Telimena pragnie jak najszybciej znaleźć męża, w jej natarczywości wobec młodego Soplicy widać swoistą determinację. Świadoma tego, że jest starsza od Tadeusza, planuje zabrać go do siebie na zimę, żeby wprowadzić go do towarzystwa, a jednocześnie zdobyć jego uczucia. Uwodzi Hrabiego, lecz potem rozważa wyswatanie z nim Zosi, by znaleźć dla siebie schronienie i zamożny dom na starość.
Kiedy Tadeusz poznaje Zosię zaczyna rozumieć, że to ona, a nie Telimena, wywołała burzę w jego sercu. Wówczas dostrzega zmarszczki na twarzy Telimeny, brak dwóch zębów, to, że ubiera się zbyt wyzywająco, że różowi sobie policzki. Telimena w trudnych sytuacjach mdleje w ramiona najbliżej stojącego mężczyzny.

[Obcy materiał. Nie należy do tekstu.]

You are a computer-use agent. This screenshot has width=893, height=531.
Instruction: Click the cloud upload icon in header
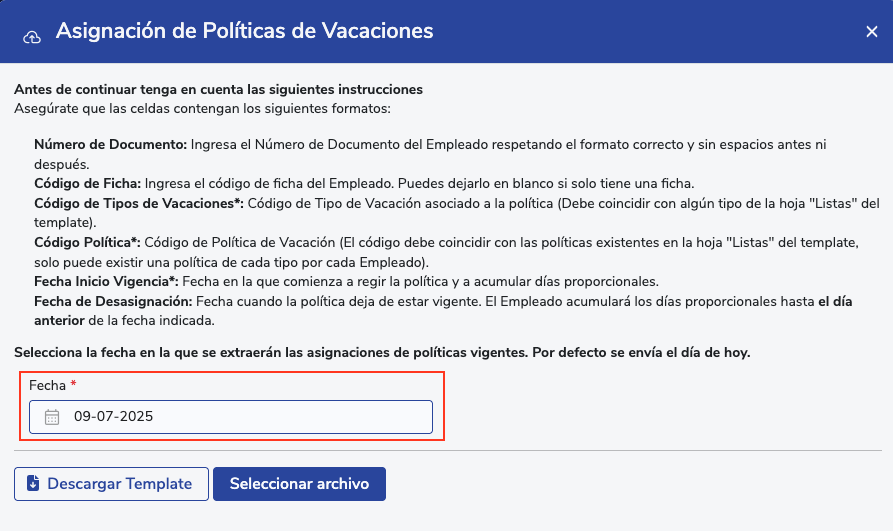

Zaskoczeniem dla wszystkich są jej zaręczyny z Rejentem w finale utworu. Telimena wymusza na mężczyźnie wyrzeczenie się stroju szlacheckiego i ubieranie się według mody francuskiej. Nawet wówczas wykazuje się niestałością uczuć, chcąc porzucić Rejenta dla Hrabiego, jeśli ten natychmiast ją poślubi. Zostaje jednak przez niego wzgardzona.
Telimena jest postacią niebanalną i wprowadza koloryt do sielskiego obrazu Soplicowa. Jej nieszczere zachowania nie pozwalają jej jednak w pełni zaufać.